Mountain View, California, Google/Alphabet's backyard, is one of several suburban locales where driverless minivans will soon roam free in their natural habitat.
In a speech made to a Detroit auto show, the CEO of Google's recently spun-off self-driving car technology division Waymo announced that a fleet of Chrysler hybrid vehicles with Waymo equipment would be hitting public roads in Mountain View, California and Phoenix, Arizona this month. The Associated Press reported the announcement, which is in keeping with hints Waymo dropped last month when revealing its designs.
Rather than developing its own vehicles from scratch, Google announced in mid-December that it would outfit existing cars — Chrysler Pacifica hybrid minivans for starters — with its autonomous hardware (sensors, cameras) and software. A first look at the vans was provided later last month from Waymo, a division of Google parent company Alphabet formerly run under its X division.

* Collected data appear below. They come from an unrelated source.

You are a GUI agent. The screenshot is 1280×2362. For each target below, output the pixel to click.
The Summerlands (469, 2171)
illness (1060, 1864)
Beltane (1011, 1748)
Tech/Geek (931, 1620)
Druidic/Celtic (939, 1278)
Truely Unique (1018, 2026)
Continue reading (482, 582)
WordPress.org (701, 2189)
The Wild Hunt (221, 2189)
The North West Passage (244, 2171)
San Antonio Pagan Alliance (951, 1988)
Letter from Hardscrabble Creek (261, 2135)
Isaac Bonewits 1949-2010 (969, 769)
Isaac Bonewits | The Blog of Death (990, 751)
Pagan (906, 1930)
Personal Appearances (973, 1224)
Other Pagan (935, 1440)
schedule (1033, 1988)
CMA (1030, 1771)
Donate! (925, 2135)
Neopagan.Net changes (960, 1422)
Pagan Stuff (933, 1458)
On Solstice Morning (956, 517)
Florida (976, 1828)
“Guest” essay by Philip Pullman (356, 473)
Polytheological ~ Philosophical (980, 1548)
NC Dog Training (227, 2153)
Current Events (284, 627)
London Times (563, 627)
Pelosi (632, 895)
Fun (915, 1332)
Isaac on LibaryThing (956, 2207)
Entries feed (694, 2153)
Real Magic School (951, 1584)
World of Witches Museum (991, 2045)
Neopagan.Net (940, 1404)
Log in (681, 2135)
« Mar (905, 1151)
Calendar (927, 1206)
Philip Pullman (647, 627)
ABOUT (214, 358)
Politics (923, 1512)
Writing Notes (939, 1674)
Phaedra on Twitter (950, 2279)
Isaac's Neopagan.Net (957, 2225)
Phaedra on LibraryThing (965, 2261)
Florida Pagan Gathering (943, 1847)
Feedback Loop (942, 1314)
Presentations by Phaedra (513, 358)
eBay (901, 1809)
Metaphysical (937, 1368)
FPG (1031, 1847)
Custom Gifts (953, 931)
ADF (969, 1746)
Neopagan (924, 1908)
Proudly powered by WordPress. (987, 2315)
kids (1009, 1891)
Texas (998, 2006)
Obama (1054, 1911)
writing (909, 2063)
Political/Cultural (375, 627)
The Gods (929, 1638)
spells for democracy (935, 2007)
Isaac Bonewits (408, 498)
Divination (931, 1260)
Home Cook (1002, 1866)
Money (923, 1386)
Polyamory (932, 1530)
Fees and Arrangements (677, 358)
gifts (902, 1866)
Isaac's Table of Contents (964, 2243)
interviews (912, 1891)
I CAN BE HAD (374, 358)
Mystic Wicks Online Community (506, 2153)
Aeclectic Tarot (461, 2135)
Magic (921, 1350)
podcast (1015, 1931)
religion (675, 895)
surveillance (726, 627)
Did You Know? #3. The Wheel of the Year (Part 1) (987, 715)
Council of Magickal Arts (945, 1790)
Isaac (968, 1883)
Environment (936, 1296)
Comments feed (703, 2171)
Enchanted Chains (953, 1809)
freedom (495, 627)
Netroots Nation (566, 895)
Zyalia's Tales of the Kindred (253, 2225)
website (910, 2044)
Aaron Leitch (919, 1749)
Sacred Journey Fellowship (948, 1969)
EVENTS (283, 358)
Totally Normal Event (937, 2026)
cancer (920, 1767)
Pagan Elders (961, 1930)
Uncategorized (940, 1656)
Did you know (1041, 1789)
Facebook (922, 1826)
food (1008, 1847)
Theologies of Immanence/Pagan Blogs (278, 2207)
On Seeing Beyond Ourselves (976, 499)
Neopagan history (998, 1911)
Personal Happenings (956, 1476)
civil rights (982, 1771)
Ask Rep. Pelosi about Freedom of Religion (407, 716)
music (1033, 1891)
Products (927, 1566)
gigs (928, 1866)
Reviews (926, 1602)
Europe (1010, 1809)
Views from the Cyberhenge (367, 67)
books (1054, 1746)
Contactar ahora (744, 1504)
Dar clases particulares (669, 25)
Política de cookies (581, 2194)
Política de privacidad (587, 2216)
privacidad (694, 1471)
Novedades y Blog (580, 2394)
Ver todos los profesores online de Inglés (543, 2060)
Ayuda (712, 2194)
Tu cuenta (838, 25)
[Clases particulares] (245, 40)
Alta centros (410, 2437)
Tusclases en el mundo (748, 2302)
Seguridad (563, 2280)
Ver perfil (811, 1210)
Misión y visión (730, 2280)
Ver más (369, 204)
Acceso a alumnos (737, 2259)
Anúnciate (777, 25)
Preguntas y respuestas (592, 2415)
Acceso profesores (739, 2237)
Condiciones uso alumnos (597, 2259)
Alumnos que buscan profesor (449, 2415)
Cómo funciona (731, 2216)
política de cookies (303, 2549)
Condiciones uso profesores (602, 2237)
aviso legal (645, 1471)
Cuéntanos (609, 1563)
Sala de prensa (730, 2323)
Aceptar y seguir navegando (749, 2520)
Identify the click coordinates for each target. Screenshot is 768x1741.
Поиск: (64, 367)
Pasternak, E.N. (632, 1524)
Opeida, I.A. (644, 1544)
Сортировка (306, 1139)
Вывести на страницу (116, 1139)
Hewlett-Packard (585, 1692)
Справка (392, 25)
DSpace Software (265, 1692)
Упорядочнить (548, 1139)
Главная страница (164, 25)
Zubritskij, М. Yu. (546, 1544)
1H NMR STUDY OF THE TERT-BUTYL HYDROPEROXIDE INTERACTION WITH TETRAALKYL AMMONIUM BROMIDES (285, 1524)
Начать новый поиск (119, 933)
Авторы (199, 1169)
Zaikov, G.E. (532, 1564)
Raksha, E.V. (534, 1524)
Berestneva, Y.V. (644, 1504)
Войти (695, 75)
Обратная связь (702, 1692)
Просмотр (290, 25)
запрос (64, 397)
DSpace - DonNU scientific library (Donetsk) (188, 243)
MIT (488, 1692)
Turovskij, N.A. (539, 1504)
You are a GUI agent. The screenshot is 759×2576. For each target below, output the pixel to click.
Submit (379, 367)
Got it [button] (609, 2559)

The Verge provides details of the cost-saving techniques touted by Waymo's CEO John Krafcik in that Detroit speech. Waymo is now in the business of building its own LIDAR sensors, for example, and is in fact creating or contracting out all of its custom hardware parts rather than buying them off the shelf, so to speak. That move was made to dramatically lower the cost of equipping cars like the Pacifica hybrid for autonomous driving, Krafcik claimed.
Although San Franciscans might meet a fleet of self-driving Google minivans with the cold reception that's now customary for "Google buses" and self-driving Ubers, Peninsula drivers are perhaps better accustomed to playing the guinea pig: Waymo's logo on Google's pod-like car prototypes, for example, can be seen with frequency in Palo Alto, Mountain View, and elsewhere.
Finally, the Verge gestures to possible long-term aspirations like a Waymo-Chrysler ride-hailing company. We'll keep up with that hypothesis, but we're assuming we'll have a heads up first. Google's "Don't be evil" mantra, at odds with the ethos of self-driving car rival Uber, will likely ensure that they seeks the permits Uber lacked before beginning to test any such service.